09/09/2022
Milie Marta « je ne suis pas revenue avec de l’argent des autorités ivoiriennes comme le pensent certains. »
" Je vous fais le compte rendu mais avant tout je tiens encore à dire merci à tout le peuple ivoirien car honnêtement j’ai été honorée.
Je n’ai accepté ni demandé un seul sou quand j’ai été reçue par les autorités ivoiriennes.
Accepter ou demander de l’argent,c’est vendre le service rendu,or j’ai déjà reçue mon salaire qui est vos bénédictions et encouragements après l’acte. C’est mon plus gros salaire. Ça ne paye pas courant ni loyer comme me l’ont dit certains en privé. Mais bien avant cet acte je payais déjà mon courant par la grâce de Dieu.
Mes parents m’ont toujours fait grandir dans la bonté,l’amour et le partage. C’est ce que j’essaye de cultiver quand j’aide mon prochain. Je ne suis pas parfaite mais je souhaite que mes actes me rapprochent plus de la perfection.

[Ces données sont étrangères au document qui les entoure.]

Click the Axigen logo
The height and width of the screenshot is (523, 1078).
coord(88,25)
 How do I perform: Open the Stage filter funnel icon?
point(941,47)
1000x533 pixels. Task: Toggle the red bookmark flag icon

Même si certains me traitent d’héroïne après mon geste en République ivoirienne,pour moi je n’ai fait que mon travail. J’ai aimé le métier de sage-femme,je l’ai épousé et je compte lui être fidèle dans le respect.
Ce que j’aurais accepté pour quiconque voudrait vraiment m’aider,c’est de m’orienter afin de faire prospérer mes associations qui œuvrent respectivement dans la promotion des soins de santé de la population et de l’épanouissement de la Femme.

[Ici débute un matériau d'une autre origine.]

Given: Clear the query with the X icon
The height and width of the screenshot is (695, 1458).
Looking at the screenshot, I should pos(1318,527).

A la primature comme chez le Ministre de la santé de Côte-d’Ivoire, on m’a demandé pourquoi je n’intègre pas la fonction publique. Je n’intègre pas parce que l’intégration me mettra des limites, or j’aime pas les limites dans la poursuite de mes objectifs . Je n’intègre pas parce que j’ai dans la ville de Ouagadougou plantés des arbres et espère avec la grâce divine récolter les fruits un jour. Du coup je ne veux pas quit'ter.
En conclusion Monsieur le Ministre en présence de la Directrice des Sages-femmes de la Côte-d’Ivoire a demandé une collaboration que je refuse de définir pour le moment. J’espère être à la hauteur de ses attentes.